Please create class_weight.npy
using calc_weight.py first. Just run:
python calc_weight.py
First, move to this directory (i.e., examples/segnet
) and run:
python train.py [--gpu <gpu>]
PlotReport extension uses matplotlib. If you got RuntimeError: Invalid DISPLAY variable
error on Linux environment, adding an environment variable specification is recommended:
$ MPLBACKEND=Agg python train.py [--gpu <gpu>]
- According to the original implementation, the authors performed LR flipping to the input images for data augmentation: https://github.com/alexgkendall/caffe-segnet/blob/segnet-cleaned/src/caffe/layers/dense_image_data_layer.cpp#L168-L175
- Chainer's LRN layer is different from Caffe's one in terms of the meaning of "alpha" argment, so we modified the Chainer's LRN default argment to make it same as Caffe's one: https://github.com/alexgkendall/caffe-segnet/blob/segnet-cleaned/src/caffe/layers/lrn_layer.cpp#L121
We used the completely same parameters for all settings.
Implementation | Optimizer | Learning rage | Momentum | Weight decay | Model code |
---|---|---|---|---|---|
ChainerCV | MomentumSGD | 0.1 | 0.9 | 0.0005 | segnet_basic.py |
Official | MomentumSGD | 0.1 | 0.9 | 0.0005 | segnet_basic_train.prototxt |
Here is a quick demo using our pretrained weights. The pretrained model is automatically downloaded from the internet.

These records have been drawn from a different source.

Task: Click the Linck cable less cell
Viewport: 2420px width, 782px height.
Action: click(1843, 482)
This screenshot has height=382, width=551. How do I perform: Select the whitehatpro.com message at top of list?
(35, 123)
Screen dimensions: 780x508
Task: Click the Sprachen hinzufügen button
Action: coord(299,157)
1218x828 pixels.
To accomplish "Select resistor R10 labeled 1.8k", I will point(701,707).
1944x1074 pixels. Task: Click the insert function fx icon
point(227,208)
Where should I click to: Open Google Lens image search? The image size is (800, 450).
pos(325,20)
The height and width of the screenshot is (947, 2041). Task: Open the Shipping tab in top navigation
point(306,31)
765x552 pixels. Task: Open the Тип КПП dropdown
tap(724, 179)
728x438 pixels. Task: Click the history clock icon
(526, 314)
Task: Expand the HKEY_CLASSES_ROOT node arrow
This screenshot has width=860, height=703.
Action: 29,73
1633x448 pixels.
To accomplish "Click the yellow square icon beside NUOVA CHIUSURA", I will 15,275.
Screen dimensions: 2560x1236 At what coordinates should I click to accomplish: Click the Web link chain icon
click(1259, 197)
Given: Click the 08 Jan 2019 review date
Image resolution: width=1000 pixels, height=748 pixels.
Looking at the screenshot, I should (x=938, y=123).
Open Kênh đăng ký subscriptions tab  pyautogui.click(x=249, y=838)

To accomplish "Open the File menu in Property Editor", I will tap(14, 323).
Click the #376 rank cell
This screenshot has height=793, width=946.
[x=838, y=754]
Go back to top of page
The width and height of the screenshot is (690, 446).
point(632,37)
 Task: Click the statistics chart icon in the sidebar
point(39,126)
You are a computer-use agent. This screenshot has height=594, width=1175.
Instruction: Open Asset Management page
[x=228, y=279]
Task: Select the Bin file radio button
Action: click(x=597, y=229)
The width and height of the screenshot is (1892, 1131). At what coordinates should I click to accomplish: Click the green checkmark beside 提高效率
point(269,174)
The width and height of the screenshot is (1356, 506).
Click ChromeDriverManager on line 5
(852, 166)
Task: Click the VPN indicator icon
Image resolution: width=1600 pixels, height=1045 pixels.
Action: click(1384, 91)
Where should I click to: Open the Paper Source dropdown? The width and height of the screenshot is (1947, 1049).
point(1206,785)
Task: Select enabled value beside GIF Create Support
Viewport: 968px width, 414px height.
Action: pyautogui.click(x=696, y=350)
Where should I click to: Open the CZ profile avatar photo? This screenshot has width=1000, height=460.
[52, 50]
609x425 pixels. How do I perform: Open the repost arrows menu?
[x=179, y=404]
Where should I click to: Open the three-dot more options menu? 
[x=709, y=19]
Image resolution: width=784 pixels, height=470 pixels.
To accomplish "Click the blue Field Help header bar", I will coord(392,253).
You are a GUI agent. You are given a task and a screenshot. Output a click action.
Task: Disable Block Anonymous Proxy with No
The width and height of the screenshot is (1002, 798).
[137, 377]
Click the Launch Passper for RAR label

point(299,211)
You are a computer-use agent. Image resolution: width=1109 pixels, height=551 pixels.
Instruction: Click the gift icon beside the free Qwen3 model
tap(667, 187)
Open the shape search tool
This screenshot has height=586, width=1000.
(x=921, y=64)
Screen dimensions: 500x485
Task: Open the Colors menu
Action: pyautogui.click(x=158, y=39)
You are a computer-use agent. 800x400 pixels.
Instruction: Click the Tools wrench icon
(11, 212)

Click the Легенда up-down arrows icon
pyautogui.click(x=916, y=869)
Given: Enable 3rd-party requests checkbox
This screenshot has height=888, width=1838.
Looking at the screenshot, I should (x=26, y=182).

wget https://raw.githubusercontent.com/alexgkendall/SegNet-Tutorial/master/CamVid/test/0001TP_008550.png
python demo.py [--gpu <gpu>] [--pretrained_model <model_path>] 0001TP_008550.png
The trained weights to replicate the same results as below is here: model_iteration-16000.
python eval_camvid.py [--gpu <gpu>] [--pretrained_model <model_path>] [--batchsize <batchsize>]
Once you execute the above evaluation script, you will see the values of intersection over union (IoU) for each class, the mean IoU over all the classes, class average accuracy, and global average accuracy like this:
Sky : 0.8790
Building : 0.6684
Pole : 0.1923
Road : 0.8739
Pavement : 0.6421
Tree : 0.6227
SignSymbol : 0.1893
Fence : 0.2137
Car : 0.6355
Pedestrian : 0.2739
Bicyclist : 0.2415
==================================
mean IoU : 0.4939
Class average accuracy : 0.6705
Global average accuracy : 0.8266
Implementation | Global accuracy | Class accuracy | mean IoU |
---|---|---|---|
ChainerCV | 82.7 % | 67.1 % | 49.4 % |
Official | 82.8 % | 62.3% | 46.3 % |
The above values of the official implementation are found here: Getting Started with SegNet
- Vijay Badrinarayanan, Alex Kendall and Roberto Cipolla "SegNet: A Deep Convolutional Encoder-Decoder Architecture for Image Segmentation." PAMI, 2017.
- Vijay Badrinarayanan, Ankur Handa and Roberto Cipolla "SegNet: A Deep Convolutional Encoder-Decoder Architecture for Robust Semantic Pixel-Wise Labelling." arXiv preprint arXiv:1505.07293, 2015.